Irreversible Adsorption of particles after diffusing in a gravitational field

TL;DR

This study investigates how diffusion and sedimentation influence the structure and coverage of particles irreversibly adsorbed on a line, revealing a power-law approach to the ballistic limit for large gravity.

Contribution

It introduces an analytical and simulation-based analysis of particle adsorption under gravity, highlighting the power-law behavior of coverage at high gravitational Péclet numbers.

Findings

Coverage approaches the ballistic limit following a power law in $N_g$.

The radial distribution function $g(r)$ is affected by the gravitational Péclet number.
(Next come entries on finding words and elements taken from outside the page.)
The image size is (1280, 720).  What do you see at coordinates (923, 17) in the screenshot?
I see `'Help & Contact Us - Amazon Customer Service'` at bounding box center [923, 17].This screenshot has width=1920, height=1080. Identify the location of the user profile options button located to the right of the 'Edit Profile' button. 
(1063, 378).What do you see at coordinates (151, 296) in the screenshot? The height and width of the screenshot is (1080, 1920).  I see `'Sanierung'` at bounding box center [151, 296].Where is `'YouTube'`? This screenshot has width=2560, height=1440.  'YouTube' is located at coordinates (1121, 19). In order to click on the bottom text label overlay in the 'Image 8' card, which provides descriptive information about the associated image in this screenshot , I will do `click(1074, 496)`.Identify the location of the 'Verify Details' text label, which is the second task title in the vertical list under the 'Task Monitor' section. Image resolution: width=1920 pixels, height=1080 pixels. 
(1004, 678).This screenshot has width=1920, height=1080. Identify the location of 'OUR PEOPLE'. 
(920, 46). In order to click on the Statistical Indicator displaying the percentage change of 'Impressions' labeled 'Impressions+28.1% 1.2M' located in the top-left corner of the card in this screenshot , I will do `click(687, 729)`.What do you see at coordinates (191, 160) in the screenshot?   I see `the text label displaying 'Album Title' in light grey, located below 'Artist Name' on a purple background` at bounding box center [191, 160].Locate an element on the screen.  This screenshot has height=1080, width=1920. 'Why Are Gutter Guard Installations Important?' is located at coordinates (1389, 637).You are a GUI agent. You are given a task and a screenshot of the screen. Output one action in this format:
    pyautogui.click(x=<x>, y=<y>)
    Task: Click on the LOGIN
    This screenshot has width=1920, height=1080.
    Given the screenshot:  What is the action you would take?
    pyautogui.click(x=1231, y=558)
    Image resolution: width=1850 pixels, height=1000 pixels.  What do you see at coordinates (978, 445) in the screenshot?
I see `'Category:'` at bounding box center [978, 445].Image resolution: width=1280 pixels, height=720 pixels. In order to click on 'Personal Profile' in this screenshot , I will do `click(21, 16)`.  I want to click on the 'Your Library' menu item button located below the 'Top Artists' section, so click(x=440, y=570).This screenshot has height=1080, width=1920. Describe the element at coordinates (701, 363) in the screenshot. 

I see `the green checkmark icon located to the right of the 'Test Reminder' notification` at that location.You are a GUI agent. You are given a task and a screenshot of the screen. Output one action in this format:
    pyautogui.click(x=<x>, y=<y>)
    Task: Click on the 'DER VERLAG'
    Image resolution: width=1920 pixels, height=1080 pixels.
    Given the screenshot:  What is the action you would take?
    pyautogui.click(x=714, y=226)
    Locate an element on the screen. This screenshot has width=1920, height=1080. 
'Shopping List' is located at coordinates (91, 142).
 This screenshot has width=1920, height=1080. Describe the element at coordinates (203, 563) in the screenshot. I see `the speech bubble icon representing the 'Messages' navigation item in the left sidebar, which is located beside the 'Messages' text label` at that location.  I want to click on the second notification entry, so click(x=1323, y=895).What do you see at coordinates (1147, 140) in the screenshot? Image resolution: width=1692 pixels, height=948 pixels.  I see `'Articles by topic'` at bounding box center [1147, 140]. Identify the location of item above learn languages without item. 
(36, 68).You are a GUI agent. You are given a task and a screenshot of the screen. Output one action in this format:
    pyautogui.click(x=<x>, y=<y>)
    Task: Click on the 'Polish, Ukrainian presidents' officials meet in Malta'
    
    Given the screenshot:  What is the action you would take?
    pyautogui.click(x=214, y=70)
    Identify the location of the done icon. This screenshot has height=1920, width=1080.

Results agree with simulations and provide insights into irreversible adsorption under gravity.

Abstract

In this paper we analyze the influence of transport mechanisms (diffusion and sedimentation) on the structure of monolayers of particles irreversibly adsorbed on a line. We focus our attention on the dependence of the radial distribution function $g(r)$ and the saturation coverage $\theta_\infty$ on the gravitational P\'eclet number $N_g$. First, we study the probability density of adsorption onto an available interval using approximate solutions of the transport equation and computer simulations. Combining our results with an approximate general formalism, we can obtain values of $\theta_\infty$ and the gap density, which agree with our simulations. We also show that, for large gravity, the coverage $\theta_{\infty}$ approaches the ballistic limit following a power law in $N_g$ that is independent of the number of dimensions, as has been observed in simulations.